Hi,

Here is that part:

======================================================

Fixpoint n_add_nat (n:nat) (l:list nat) : list nat :=

match l with

| nil => n :: nil

| n' :: l' =>

if Nat.eqb n n'

then l'

else n' :: n_add_nat n l'

end.

Fixpoint repeat_n_add (l:list nat):list nat:=

match l with

|[] => []

|n::l' => n_add_nat n (repeat_n_add l')

end.

Compute repeat_n_add [1;2;3;2].

Compute repeat_n_add [1;2;3;2;2].

Lemma repeat_n_add_same: forall (l:list nat),

repeat_n_add (l ++ l) = [].

Admitted.

======================================================

n_add_nat: add a nat into a list, if it is already in the list delete that one, if it is not in the list , add the number to the list

repeat_n_add: recursively did the same thing to all the element.

e.g.

Compute repeat_n_add [1;2;3;2] => [3;1]

Compute repeat_n_add [1;2;3;2;2] => [3;2;1]

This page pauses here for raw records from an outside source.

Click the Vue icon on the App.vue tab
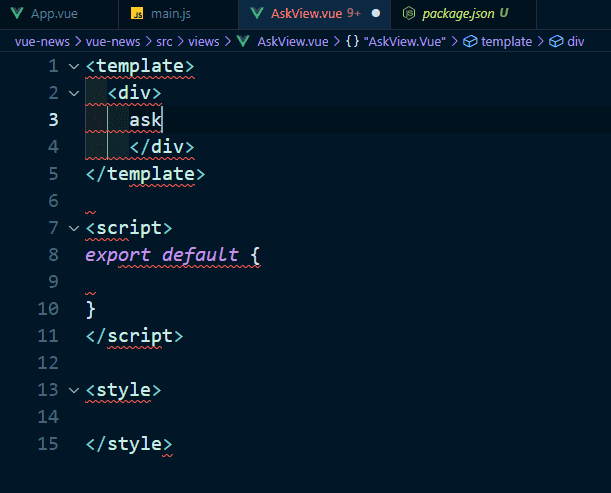Screen dimensions: 611x493 pos(15,14)
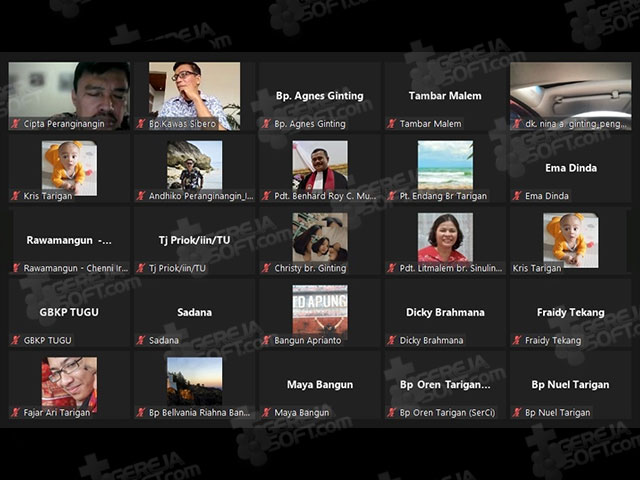The image size is (640, 480).
Task: Click muted mic icon beside Dicky Brahmana label
Action: [x=392, y=340]
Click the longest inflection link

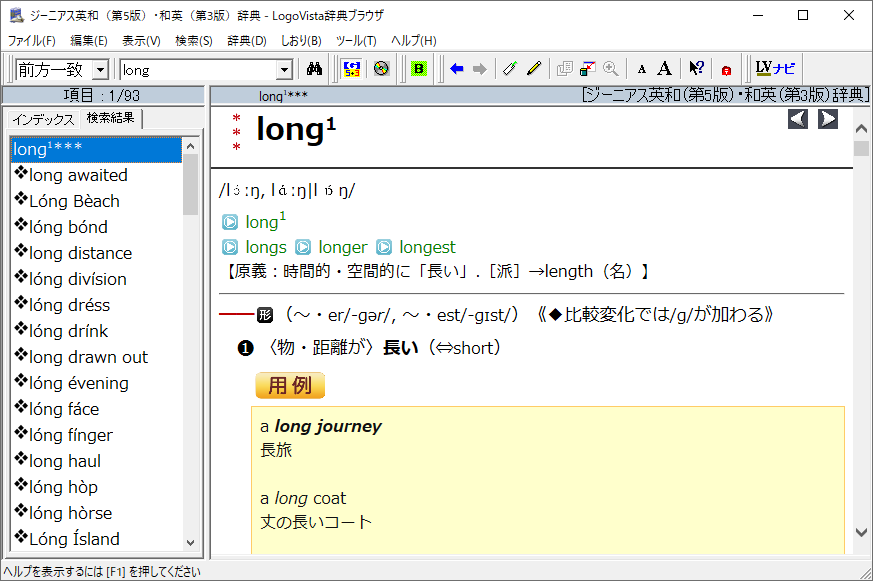coord(427,247)
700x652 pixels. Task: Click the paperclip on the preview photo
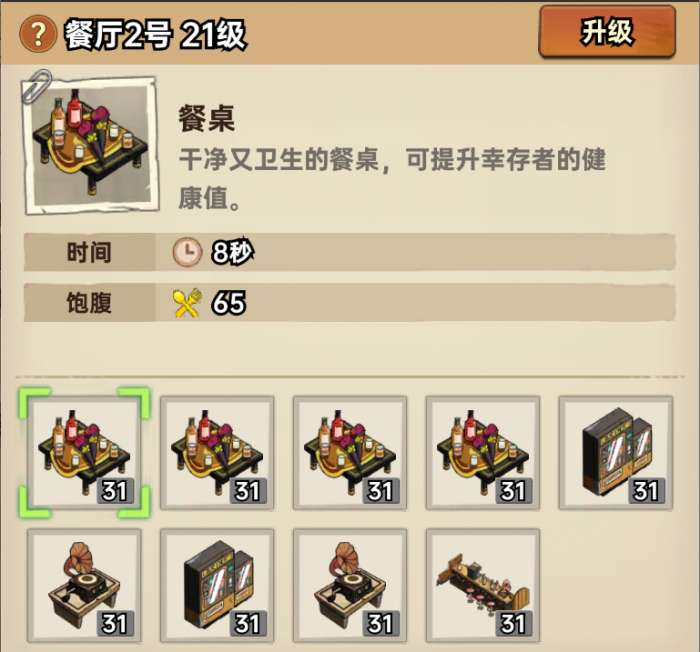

repeat_n_add_same: for any arbitrary list, doing repeat_n_add(l ++ l) we get nothing

I have been stuck on this for a while, I think this is true but I cannot process further in coq, can anyone drop a hint?

Many thanks

Hi, @yicx, I'm not sure it's just a simple proof.

After a few tests, I proved that `repeat_n_add l`

returns a (duplicate-free) list of numbers which occurr an odd number of times in `l`

(the order of enumeration doesn't matter).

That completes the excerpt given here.